The club took over management of the drive from StuCo


By Andrew Tow

At the HOSA sponsored blood drive on Wednesday, Oct. 5, senior Rachael Kinkade prepares to donate blood.

Ben Wieland, Mill Valley News editor-in-chief

HOSA hosted the school’s first blood drive of the year after school Wednesday, Oct. 16. The first-year club took over management of the drive from StuCo and collaborated with the Community Blood Center to run the event. 

HOSA, a club for students who intend to be future healthcare professionals, was well-suited to take the responsibility from StuCo. Senior HOSA co-president and co-founder Audrey Grabmeier explained how the club seized the opportunity to host a blood drive.

“We knew that StuCo held a blood drive at the beginning of the year, so we contacted Crist and asked if they had any interest in sharing it with us,” Grabmeier said. “She offered to give us the blood drive in its entirety.”

During the event, HOSA members collaborated with Community Blood Center nurses to help donors donate blood.
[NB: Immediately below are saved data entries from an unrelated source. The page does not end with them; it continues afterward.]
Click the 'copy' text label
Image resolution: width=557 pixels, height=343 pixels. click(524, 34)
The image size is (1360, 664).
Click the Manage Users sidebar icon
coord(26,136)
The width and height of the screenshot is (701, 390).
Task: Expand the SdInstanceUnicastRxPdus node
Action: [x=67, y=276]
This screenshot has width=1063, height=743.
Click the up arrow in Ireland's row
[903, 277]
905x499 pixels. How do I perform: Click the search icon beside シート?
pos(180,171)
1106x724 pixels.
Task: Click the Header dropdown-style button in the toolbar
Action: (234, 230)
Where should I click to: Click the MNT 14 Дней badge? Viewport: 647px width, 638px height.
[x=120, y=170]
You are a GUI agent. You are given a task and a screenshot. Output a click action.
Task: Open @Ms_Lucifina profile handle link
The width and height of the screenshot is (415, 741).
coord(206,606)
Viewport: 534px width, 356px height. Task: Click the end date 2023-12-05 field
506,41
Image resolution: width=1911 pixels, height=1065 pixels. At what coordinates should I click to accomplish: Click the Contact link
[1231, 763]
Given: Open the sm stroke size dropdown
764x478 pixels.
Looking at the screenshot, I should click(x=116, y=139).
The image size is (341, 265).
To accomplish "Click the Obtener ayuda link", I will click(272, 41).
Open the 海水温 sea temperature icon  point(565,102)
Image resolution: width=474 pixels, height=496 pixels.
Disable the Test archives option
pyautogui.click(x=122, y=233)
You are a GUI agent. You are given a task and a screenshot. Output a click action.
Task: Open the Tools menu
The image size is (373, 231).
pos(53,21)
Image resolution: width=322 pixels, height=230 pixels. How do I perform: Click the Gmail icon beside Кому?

While nurses carried out the actual process of drawing blood, HOSA members ran the registration table, handed out snacks to donors after their blood draw and gave donors water bottles and T-shirts. 

Thanks to the infrastructure put in place by StuCo and assistance from HOSA sponsor Heather Van Dyke, organizing the drive for the first time was fairly easy, according to Grabmeier. 

“It’s been pretty smooth sailing,” Grabmeier said. “A lot of administration and other teachers have been really willing to help us along the way and give us suggestions.”

After taking over for StuCo, HOSA did revamp one thing about the blood drive: its marketing. Under StuCo, the drive was traditionally advertised with posters throughout the school and emails sent to parents with information; HOSA took a more modern approach, using Instagram stories and lunchroom signups to promote the drive. 

For donor Carmen Shelly, though, it doesn’t matter who’s in charge of the drive. All that matters to Shelly, who estimates she’s missed only three or four blood drives since she started working at the school, is giving back to her community. 

“There’s a story from my childhood that I will always remember. My dad came in from doing the chores and the local hospital in our small town gave him a call him and said, ‘we need your type of blood,’“ Shelly said. “When it’s that personal, it makes an impression. Ever since then, I thought [giving blood] is something I have to do.”